Proceedings of Machine Learning Research vol 134:1–71, 2021 34th Annual Conference on Learning Theory Machine Unlearning via Algorithmic Stability Enayat Ullah
[email protected] Johns Hopkins University Tung Mai
[email protected] Adobe Research Anup B. Rao
[email protected] Adobe Research Ryan Rossi
[email protected] Adobe Research Raman Arora
[email protected] Johns Hopkins University Editors: Mikhail Belkin and Samory Kpotufe Abstract We study the problem of machine unlearning and identify a notion of algorithmic stability, Total Variation (TV) stability, which we argue, is suitable for the goal of exact unlearning. For convex risk minimization problems, we design TV-stable algorithms based on noisy Stochastic Gradient Descent (SGD). Our key contribution is the design of corresponding efficient unlearning algorithms, which are based on constructing a near-maximal coupling of Markov chains for the noisy SGD procedure. To understand the trade-offs between accuracy and unlearning efficiency, we give upper and lower bounds on excess empirical and populations risk of TV stable algorithms for convex risk minimization.

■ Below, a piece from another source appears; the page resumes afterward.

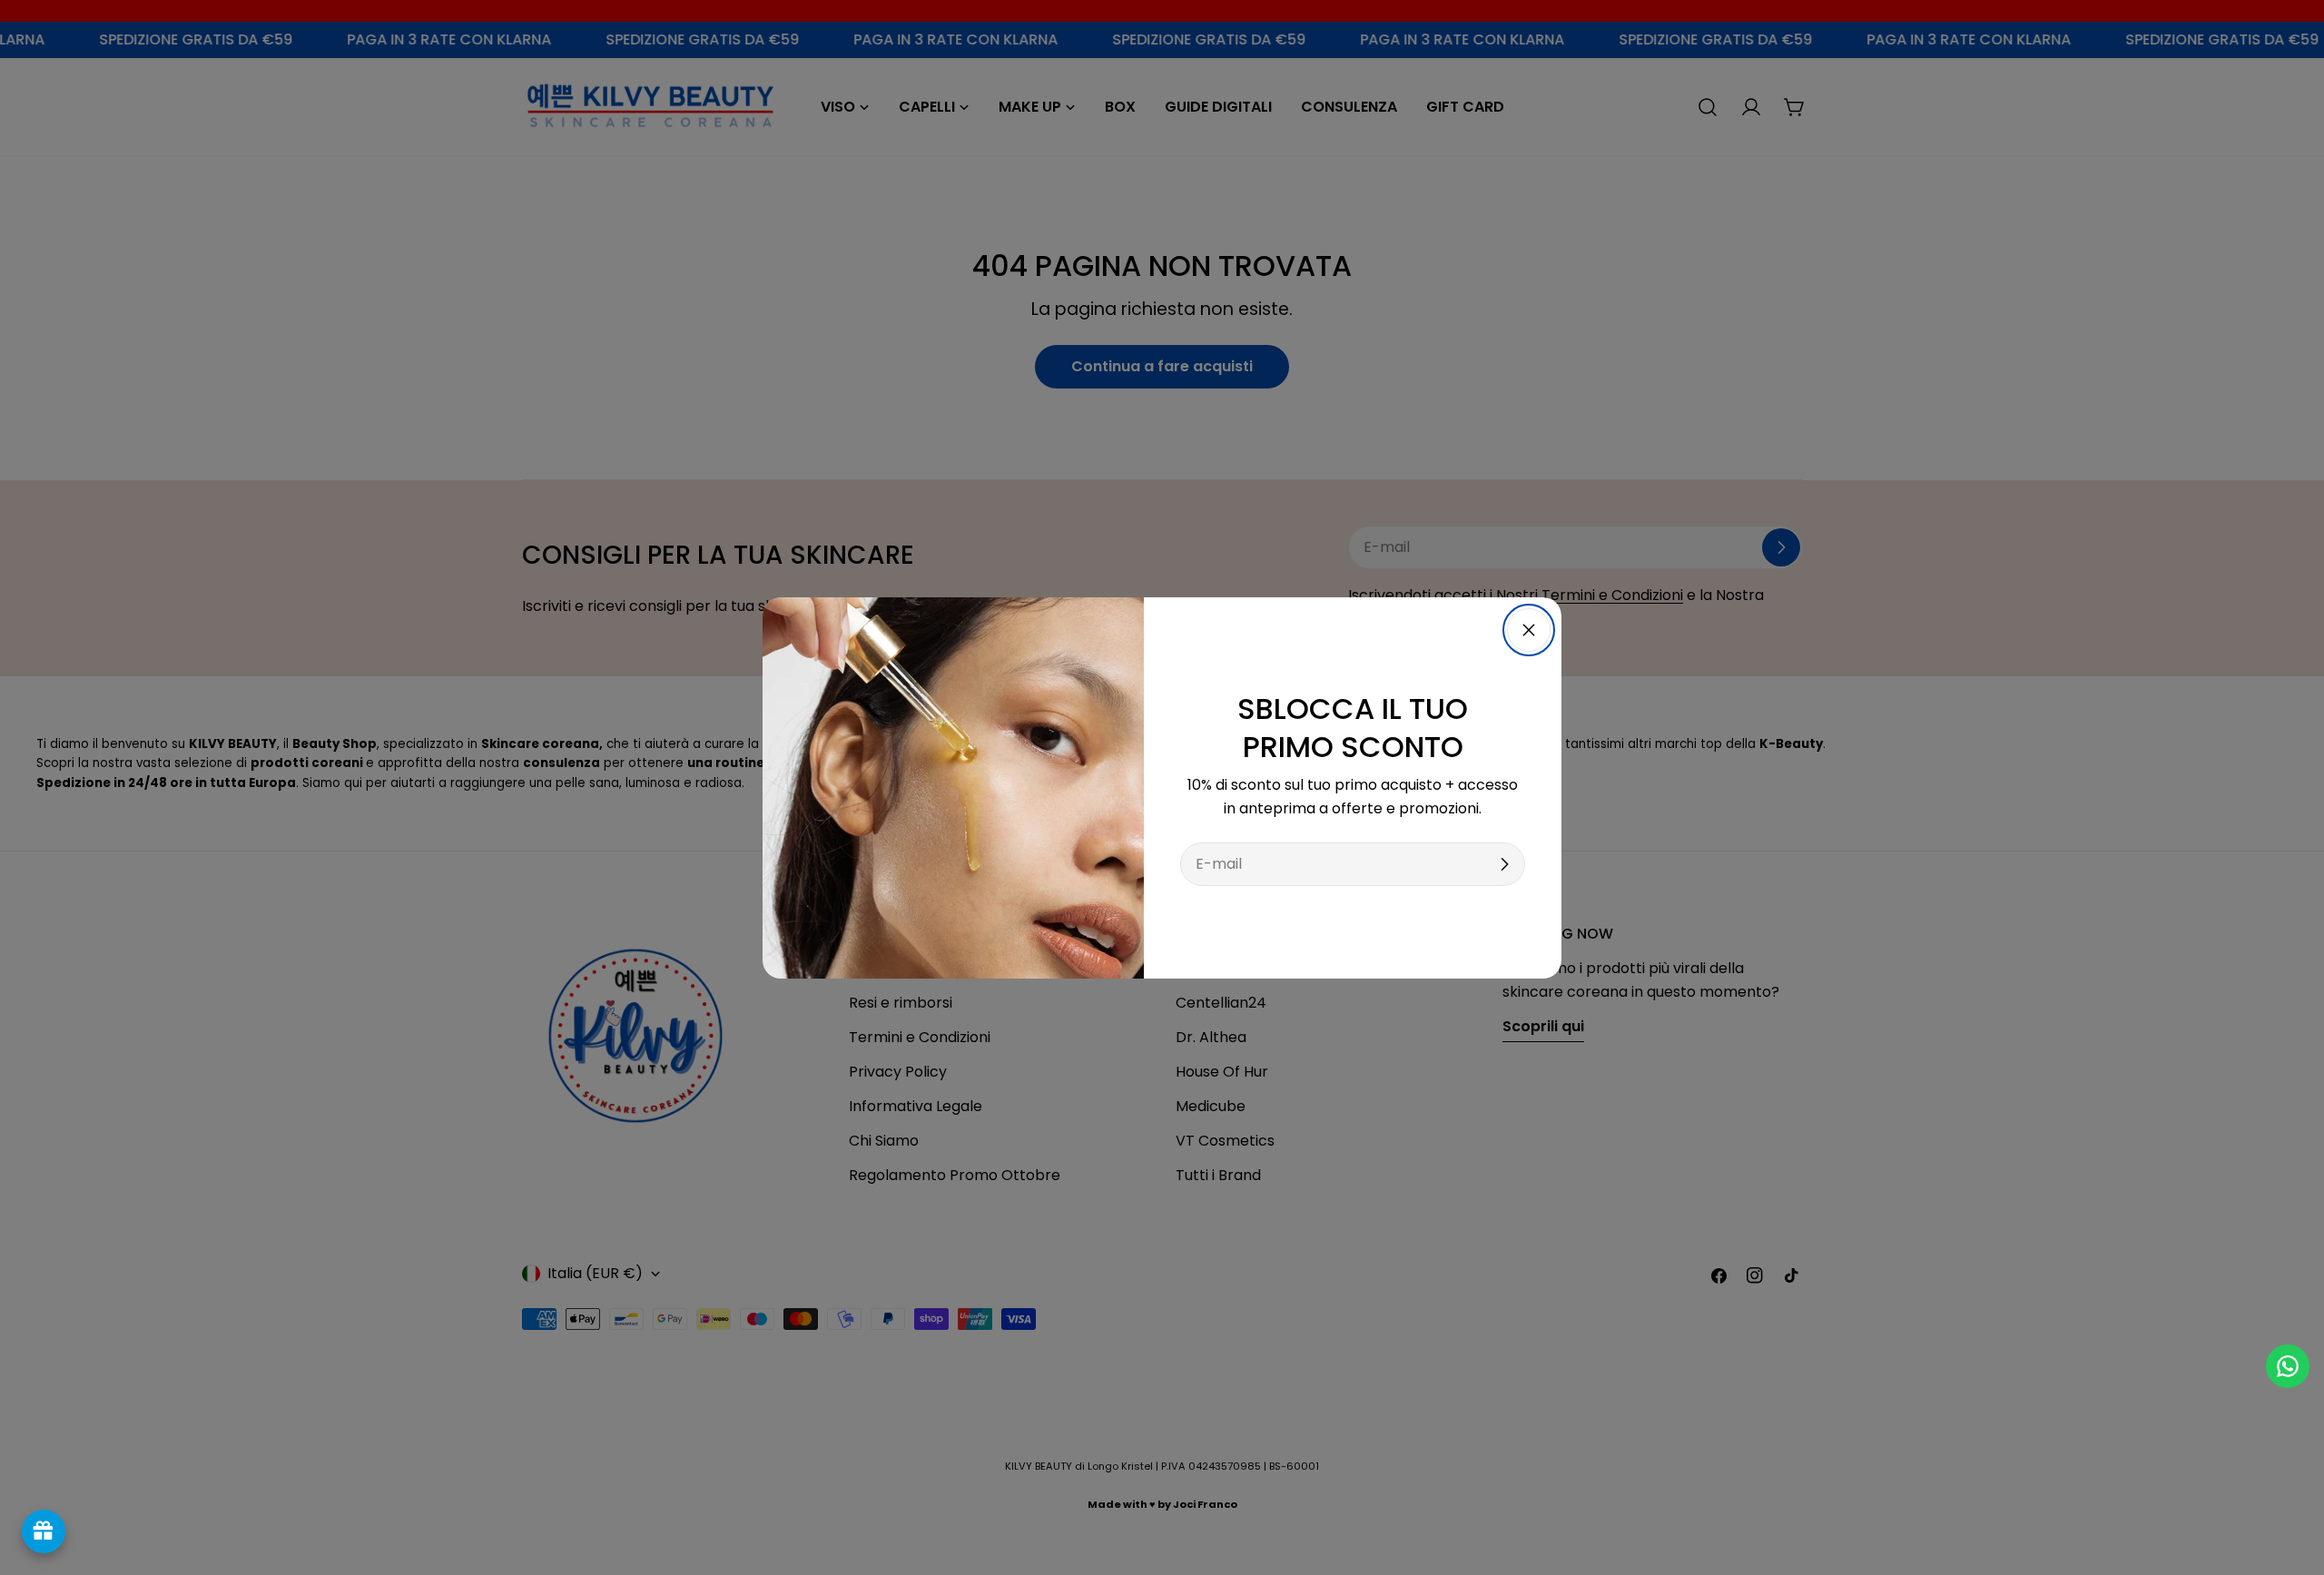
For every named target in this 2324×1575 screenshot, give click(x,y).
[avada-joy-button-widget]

Our techniques generalize to arbitrary non-convex functions, and our algorithms are differentially private as well. 1. Introduction User data is employed in data analysis for various tasks such as drug discovery, as well as in third- party services for tasks such as recommendations. With such practices becoming ubiquitous, there is a growing concern that sensitive personal data can get compromised. This has resulted in a push for broader awareness of data privacy and ownership. These efforts have led to several regulatory bodies enacting laws such as the European Union General Data Protection Regulation (GDPR) and California Consumer Act, which empowers the user with (among other provisions) the right to request to have their personal data be deleted (see Right to be forgotten, Wikipedia(2021)).